It’s pretty easy to see why Nicki Minaj is making her much-touted return to hip-hop’s spotlight with a single called “Chun-Li.” Like the popular female Street Fighter character, she’s been the sole representative of her gender in a male-dominated game, yet kicked ass with the best of them.
She’s become a fixture of the genre as well; in the same way you almost can’t reference fighting games without mentioning the iconic, ox-horns-rocking, spinning bird-kicking Chinese reporter/spy, Nicki is a signifier to the mainstream of hip-hop authenticity and rap’s popularity across demographics. On the single cover of her impending comeback track, Nicki even adopts part of the song’s namesake’s striking, signature style: The twin hair buns Chun-Li has never been depicted without in the game’s nearly 30-year history.

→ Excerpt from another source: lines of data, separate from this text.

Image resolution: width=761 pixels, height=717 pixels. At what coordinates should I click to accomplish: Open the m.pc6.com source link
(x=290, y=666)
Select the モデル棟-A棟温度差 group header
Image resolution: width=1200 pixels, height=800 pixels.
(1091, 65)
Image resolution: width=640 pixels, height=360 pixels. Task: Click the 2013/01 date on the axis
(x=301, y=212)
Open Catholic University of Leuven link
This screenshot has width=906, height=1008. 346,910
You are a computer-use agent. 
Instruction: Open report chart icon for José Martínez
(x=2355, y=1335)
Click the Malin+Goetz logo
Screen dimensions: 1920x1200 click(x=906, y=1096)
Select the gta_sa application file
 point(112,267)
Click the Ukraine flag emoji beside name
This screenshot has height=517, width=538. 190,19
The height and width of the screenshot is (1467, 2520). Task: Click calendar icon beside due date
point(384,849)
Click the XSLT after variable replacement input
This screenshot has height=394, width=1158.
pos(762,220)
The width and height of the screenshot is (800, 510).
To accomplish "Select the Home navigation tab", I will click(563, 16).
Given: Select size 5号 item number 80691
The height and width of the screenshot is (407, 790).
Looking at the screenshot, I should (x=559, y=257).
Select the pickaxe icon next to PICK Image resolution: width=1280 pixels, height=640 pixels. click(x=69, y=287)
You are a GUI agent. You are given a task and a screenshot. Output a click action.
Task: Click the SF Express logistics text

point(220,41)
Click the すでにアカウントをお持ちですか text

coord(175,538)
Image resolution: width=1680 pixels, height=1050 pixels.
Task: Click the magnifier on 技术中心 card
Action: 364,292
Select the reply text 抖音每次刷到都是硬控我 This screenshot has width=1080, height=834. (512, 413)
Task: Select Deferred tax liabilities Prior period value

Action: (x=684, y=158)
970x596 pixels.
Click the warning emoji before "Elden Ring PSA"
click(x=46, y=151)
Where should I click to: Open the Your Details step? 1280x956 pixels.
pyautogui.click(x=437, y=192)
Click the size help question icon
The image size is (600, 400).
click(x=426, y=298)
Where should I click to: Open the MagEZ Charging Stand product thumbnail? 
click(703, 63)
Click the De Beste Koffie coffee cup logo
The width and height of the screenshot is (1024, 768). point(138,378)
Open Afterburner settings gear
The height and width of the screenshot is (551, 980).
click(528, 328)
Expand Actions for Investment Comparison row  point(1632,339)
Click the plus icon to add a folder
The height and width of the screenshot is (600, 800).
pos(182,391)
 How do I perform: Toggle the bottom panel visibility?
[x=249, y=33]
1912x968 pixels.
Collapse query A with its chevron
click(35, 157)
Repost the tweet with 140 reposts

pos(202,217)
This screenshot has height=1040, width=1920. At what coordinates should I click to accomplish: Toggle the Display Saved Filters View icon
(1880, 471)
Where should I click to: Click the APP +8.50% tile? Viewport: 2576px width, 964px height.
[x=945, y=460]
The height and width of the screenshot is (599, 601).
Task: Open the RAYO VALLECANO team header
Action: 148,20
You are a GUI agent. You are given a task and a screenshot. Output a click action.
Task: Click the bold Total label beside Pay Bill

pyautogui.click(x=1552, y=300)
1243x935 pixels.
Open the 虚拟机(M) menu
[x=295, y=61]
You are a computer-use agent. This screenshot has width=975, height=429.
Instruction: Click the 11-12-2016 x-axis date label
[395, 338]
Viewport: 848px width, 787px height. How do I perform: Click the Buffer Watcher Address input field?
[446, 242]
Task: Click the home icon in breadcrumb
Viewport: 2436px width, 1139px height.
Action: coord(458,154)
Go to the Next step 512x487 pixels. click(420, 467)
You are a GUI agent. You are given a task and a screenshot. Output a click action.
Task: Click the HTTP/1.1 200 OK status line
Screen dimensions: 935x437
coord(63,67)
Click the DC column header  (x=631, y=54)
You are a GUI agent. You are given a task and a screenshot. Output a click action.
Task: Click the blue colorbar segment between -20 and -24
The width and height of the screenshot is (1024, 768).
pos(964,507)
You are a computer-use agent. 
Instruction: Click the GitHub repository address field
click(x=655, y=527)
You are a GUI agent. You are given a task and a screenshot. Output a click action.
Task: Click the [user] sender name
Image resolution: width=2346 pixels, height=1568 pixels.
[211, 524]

Yet, despite some opinions to the contrary, Nicki Minaj is far from the first rapper to reference Chun-Li. Though it may surprise some, hip-hop and video game culture have intersected far more often than just Drake’s recent foray into Fortnite streaming on Twitch. Rappers and producers have not only used video references in their music through samples and clever punchlines, both have appeared in games of their own, like Wu-Tang Clan’s Wu-Tang: Shaolin Style and Def Jam Records’ Def Jam Vendetta and Def Jam: Fight For NY brawlers.